Cheap storage array IOPS and lots of them

If you need cheap storage array IOPS and lots of them, Fujitsu's DX600 S3 array can deliver those goods – at least according to an SPC-1 benchmark.

The Storage Performance Council (SPC) is an industry group dedicated to producing objective and vendor-neutral benchmarks to enable meaningful performance comparisons to be made between arrays. Its SPC-1 test simulates business-critical applications processing many complex transactions.

According to the tests, Fujitsu's ETERNUS DX600 S3 array trounced mid-range array competition in the sheer IOPS stakes, recording 320,206.35, and coming second to a 3PAR 7400 with its $1.54/IOPS cost - based on list pricing. The HP number was $0.58, though the difference might well be lost once street and/or bid pricing gets to work.
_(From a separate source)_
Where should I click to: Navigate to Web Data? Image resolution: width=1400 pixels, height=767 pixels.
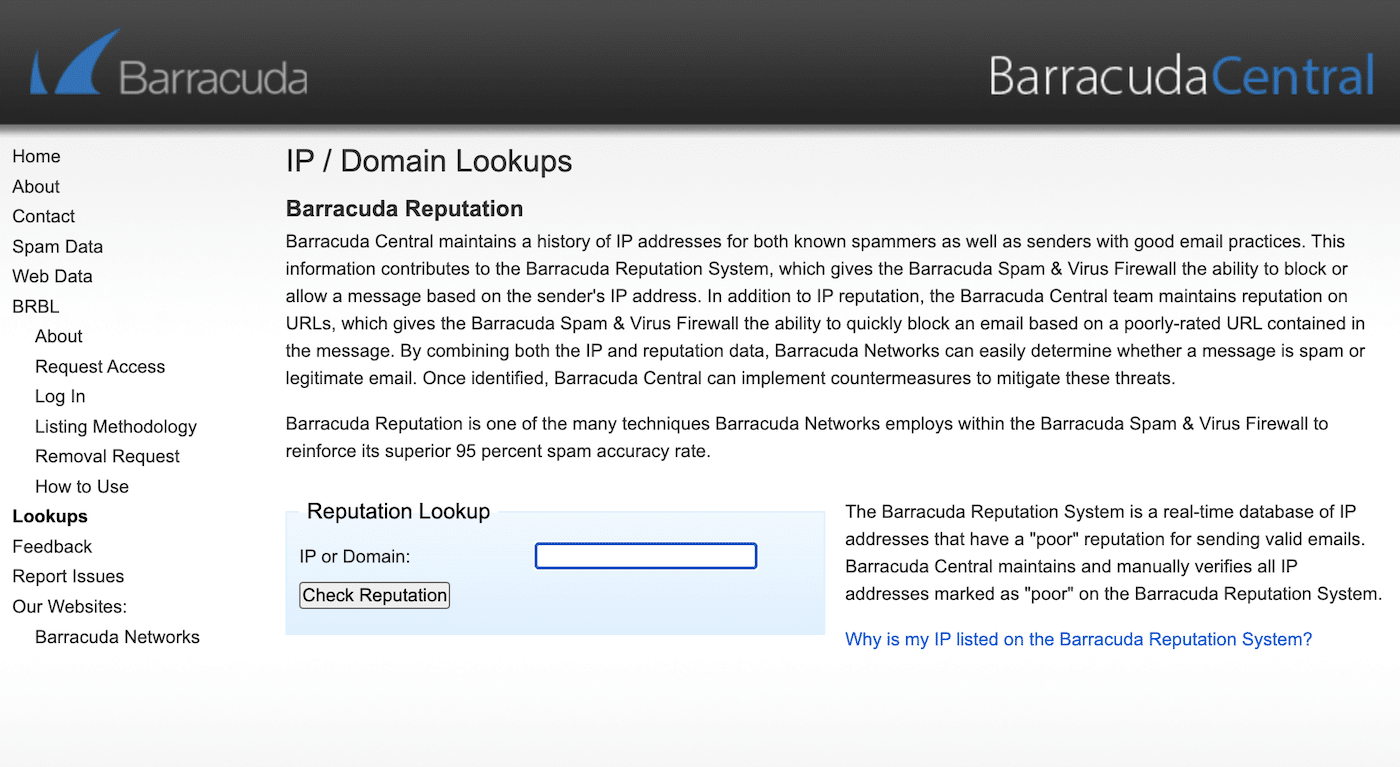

The DX600 S3 was fitted with 18TB of flash, that's 45 x 400GB MLC SSDs, and you can check out the config details here. We stuck them in a spreadsheet along with others and graphed 'em:

Mid_range_SPC_1_IOPS

Mid-range storage array SPC-1 IOPS

What this chart doesn't show is that the average response time of the DX600 S3 at 100 per cent load was 0.61 millisecs. The 3PAR 7400's equivalent number was 0.86 – the DX600 S3 is fast.

Interestingly, although the DX600 S3 came eleventh in the overall SPC-1 rankings, it was number 1 in average response time at the 100 per cent load level – being the fastest-ever responding box in the SPC-1 lists we maintain.

Here is the cost/IOPS chart:

Mid_range_SPC_1_cost_IOPS

Mid-range storage array SPC-1 $/IOPS

The "net net" of the result is that all-flash systems fly on SPC-1 benchmark runs and disk-based systems haven't a prayer of competing in the IOPS and $/IOPS comparisons.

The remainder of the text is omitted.